• **What the task asks**
From the entries, return every line where the string "magnifier" shows up.

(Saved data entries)
== == ==
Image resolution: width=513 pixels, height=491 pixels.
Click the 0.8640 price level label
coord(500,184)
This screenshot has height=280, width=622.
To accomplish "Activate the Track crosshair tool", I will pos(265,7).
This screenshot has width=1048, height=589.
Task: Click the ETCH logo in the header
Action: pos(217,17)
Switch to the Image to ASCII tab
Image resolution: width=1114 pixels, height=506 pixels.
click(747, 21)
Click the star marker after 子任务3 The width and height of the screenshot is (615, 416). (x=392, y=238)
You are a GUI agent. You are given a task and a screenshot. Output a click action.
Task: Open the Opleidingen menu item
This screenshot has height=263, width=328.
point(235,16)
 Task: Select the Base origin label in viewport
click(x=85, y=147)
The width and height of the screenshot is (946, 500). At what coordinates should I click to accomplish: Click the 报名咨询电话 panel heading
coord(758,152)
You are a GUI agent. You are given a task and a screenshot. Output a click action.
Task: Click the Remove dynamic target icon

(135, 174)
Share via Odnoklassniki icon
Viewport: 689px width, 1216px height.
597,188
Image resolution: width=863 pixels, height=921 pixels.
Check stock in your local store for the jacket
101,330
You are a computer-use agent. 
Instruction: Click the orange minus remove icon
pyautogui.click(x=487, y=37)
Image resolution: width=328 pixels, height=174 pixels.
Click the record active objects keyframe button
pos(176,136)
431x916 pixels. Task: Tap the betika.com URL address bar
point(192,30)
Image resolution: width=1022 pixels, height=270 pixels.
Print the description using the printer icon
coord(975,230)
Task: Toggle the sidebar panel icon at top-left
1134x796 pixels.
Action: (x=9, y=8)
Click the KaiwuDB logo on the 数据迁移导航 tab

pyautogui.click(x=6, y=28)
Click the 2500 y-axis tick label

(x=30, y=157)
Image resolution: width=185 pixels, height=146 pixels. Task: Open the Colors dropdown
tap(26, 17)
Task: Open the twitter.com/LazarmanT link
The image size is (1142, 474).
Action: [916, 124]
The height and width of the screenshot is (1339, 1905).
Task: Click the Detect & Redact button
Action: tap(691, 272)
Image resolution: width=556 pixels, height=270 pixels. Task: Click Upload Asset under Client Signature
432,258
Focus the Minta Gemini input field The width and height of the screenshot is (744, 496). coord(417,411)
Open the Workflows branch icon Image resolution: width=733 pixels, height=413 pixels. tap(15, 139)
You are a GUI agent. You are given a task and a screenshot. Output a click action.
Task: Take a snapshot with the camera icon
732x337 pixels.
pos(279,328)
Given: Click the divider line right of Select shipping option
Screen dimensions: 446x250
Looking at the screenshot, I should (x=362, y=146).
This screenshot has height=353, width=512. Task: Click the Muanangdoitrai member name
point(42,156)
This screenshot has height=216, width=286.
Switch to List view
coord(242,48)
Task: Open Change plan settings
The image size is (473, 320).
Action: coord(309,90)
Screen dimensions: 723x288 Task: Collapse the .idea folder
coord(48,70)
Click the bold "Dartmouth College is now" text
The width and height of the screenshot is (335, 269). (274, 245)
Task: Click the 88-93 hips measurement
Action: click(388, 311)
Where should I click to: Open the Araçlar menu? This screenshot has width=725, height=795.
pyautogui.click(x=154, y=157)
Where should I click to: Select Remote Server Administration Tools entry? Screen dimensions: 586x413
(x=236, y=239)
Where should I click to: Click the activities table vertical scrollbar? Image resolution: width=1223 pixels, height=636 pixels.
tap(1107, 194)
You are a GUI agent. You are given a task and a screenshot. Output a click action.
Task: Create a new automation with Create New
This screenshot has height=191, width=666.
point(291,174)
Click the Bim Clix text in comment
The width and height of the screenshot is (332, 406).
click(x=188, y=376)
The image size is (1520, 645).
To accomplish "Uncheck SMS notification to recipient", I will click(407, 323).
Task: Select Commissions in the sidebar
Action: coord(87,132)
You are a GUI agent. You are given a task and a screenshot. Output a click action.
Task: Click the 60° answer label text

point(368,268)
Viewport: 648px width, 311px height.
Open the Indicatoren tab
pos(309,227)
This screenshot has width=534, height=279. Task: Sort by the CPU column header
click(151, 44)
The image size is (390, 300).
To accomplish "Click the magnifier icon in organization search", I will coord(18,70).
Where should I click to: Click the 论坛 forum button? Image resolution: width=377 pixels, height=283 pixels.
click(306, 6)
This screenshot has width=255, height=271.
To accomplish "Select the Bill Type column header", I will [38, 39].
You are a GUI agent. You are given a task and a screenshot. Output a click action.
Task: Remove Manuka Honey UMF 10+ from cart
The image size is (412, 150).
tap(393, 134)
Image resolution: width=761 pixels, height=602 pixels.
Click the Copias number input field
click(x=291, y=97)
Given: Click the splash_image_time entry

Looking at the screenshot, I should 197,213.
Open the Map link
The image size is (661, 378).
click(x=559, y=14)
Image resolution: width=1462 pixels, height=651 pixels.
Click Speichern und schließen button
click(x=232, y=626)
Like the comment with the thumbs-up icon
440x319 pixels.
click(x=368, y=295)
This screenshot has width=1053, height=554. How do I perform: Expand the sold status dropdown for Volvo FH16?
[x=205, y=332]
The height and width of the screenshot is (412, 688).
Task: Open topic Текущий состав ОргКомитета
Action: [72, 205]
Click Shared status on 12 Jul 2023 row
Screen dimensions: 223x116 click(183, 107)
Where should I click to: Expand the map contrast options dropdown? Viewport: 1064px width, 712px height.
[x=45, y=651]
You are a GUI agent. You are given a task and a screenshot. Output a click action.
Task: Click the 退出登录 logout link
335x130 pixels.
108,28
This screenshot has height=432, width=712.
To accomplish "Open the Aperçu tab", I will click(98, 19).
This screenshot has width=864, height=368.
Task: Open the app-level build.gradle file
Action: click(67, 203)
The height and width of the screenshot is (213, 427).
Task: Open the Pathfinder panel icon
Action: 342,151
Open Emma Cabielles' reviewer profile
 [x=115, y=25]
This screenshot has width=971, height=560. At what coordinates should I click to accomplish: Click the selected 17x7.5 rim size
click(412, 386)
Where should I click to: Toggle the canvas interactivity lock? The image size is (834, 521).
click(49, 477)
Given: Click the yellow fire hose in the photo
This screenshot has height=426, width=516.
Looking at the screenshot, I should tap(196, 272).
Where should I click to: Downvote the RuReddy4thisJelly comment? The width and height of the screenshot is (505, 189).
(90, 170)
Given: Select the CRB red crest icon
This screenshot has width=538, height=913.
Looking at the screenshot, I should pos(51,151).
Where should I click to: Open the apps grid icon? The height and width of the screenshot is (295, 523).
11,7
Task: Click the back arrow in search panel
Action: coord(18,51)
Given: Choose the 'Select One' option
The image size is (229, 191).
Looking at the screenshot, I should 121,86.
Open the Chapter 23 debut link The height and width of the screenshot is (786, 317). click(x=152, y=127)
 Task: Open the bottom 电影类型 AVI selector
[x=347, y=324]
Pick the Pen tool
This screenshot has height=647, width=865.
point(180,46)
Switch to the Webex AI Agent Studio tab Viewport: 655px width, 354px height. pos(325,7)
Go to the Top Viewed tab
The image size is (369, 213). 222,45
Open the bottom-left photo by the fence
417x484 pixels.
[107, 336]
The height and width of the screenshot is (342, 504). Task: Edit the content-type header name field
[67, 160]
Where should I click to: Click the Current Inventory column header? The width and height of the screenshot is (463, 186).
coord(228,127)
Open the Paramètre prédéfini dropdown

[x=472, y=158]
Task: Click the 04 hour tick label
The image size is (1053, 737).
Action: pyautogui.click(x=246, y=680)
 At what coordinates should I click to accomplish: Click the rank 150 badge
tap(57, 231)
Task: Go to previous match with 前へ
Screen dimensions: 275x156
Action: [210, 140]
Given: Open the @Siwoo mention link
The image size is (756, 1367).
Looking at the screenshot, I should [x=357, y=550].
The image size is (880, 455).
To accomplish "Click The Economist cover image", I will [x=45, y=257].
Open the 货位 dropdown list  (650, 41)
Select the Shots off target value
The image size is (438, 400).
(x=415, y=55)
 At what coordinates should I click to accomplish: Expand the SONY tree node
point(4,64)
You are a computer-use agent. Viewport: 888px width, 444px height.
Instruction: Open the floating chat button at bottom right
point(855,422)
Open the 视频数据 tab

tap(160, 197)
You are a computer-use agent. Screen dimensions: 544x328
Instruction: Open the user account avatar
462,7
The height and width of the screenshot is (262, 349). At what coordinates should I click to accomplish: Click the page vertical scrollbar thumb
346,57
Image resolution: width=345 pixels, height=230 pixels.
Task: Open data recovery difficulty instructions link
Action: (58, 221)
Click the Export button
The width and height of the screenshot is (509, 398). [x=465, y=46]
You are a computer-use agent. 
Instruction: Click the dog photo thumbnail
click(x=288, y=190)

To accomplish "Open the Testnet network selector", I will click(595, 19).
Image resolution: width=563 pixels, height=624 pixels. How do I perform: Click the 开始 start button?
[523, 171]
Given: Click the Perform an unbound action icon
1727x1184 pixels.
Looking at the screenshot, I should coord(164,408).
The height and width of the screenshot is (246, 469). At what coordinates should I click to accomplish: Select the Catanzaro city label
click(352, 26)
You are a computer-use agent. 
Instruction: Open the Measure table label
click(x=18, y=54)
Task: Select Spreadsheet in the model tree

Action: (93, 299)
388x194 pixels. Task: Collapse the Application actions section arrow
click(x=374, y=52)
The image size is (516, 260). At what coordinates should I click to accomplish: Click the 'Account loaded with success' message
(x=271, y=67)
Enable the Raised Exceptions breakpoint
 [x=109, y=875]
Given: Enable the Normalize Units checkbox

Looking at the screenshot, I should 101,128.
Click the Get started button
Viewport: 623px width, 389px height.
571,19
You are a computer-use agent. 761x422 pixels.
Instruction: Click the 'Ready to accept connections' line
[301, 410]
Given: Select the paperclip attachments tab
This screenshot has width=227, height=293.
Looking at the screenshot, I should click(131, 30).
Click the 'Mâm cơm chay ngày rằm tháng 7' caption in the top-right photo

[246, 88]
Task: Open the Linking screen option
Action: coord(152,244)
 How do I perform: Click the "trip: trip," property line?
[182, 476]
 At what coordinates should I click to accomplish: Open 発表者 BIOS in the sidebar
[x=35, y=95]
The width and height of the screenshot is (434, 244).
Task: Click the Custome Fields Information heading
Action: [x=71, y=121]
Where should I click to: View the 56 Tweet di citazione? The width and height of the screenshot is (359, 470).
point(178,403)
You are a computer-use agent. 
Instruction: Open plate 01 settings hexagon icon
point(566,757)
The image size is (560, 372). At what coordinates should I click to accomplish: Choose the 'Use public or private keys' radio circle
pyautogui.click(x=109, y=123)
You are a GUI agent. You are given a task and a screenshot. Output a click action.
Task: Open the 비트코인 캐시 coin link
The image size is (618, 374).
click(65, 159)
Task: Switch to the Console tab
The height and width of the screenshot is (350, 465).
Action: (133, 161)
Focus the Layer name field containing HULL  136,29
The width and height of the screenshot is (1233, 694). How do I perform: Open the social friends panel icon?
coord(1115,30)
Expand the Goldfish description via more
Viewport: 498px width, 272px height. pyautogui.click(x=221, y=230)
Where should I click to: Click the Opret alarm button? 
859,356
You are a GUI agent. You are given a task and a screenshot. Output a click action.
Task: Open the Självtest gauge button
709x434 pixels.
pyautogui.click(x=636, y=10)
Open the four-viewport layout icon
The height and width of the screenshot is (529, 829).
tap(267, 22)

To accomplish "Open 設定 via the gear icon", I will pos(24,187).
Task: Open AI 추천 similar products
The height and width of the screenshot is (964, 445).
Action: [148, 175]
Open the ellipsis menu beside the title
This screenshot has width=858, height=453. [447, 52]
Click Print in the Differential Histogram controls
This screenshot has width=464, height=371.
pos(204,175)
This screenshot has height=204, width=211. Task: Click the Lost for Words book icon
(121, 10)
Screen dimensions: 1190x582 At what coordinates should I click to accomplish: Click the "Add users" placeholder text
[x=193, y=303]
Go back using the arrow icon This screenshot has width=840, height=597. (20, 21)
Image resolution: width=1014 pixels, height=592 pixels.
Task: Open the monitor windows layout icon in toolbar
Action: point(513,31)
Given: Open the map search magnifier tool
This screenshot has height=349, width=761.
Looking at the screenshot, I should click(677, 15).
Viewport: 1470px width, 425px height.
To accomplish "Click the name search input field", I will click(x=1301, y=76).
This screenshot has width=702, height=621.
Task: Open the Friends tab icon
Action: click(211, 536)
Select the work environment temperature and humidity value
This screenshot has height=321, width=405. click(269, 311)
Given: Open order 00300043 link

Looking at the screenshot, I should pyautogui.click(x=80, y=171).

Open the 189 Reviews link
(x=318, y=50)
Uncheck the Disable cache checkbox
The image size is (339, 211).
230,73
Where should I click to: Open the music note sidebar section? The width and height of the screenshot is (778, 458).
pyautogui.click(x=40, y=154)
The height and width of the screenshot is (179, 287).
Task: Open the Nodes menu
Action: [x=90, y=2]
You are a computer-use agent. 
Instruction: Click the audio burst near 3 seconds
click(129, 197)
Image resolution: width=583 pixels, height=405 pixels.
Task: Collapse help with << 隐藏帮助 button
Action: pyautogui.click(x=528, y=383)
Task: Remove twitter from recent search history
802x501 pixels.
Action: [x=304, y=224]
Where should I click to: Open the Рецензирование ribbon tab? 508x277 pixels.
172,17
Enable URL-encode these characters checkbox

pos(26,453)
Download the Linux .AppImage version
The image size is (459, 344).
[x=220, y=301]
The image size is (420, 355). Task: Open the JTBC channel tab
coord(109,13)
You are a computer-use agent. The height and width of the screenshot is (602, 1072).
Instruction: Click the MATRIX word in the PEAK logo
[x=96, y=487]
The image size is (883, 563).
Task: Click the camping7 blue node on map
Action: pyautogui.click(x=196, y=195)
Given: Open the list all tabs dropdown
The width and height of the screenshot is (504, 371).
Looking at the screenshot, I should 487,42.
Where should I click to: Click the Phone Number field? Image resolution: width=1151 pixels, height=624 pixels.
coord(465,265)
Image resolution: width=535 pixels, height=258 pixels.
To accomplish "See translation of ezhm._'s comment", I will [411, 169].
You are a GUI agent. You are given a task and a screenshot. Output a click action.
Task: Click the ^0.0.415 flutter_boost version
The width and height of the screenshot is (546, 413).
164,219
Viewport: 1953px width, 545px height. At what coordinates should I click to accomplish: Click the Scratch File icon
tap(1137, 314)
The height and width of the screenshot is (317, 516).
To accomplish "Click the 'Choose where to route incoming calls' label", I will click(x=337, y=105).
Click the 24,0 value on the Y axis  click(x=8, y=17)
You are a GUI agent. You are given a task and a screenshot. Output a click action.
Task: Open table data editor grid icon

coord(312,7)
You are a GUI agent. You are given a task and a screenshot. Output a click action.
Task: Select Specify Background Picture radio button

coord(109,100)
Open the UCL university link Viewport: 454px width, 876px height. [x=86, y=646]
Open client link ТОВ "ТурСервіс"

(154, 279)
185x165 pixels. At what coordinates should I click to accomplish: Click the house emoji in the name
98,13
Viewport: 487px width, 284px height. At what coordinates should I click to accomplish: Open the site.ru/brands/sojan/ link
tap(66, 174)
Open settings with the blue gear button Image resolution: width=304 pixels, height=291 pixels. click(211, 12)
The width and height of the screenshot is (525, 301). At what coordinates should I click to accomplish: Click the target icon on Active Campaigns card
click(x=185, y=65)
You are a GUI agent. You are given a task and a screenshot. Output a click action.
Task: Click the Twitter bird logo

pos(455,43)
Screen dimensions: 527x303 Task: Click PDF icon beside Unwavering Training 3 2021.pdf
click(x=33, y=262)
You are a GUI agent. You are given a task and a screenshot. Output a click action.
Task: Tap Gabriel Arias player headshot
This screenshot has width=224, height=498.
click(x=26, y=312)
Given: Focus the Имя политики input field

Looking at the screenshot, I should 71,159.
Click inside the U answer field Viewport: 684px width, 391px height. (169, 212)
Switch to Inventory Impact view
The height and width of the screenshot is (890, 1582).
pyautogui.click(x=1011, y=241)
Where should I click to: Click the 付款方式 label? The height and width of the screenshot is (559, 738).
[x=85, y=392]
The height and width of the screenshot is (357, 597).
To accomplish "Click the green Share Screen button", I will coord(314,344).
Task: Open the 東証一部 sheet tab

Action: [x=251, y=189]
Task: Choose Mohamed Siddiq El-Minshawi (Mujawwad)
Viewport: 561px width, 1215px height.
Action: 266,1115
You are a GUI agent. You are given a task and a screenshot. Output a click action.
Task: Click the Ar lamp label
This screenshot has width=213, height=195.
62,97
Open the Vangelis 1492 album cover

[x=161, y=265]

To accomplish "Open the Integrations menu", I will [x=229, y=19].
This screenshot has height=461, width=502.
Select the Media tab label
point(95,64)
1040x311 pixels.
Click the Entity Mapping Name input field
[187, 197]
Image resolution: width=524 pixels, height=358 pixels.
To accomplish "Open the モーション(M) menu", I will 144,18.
== == ==
• **Exercise result**
To accomplish "Click the magnifier icon in organization search", I will coord(18,70).
Given: Open the map search magnifier tool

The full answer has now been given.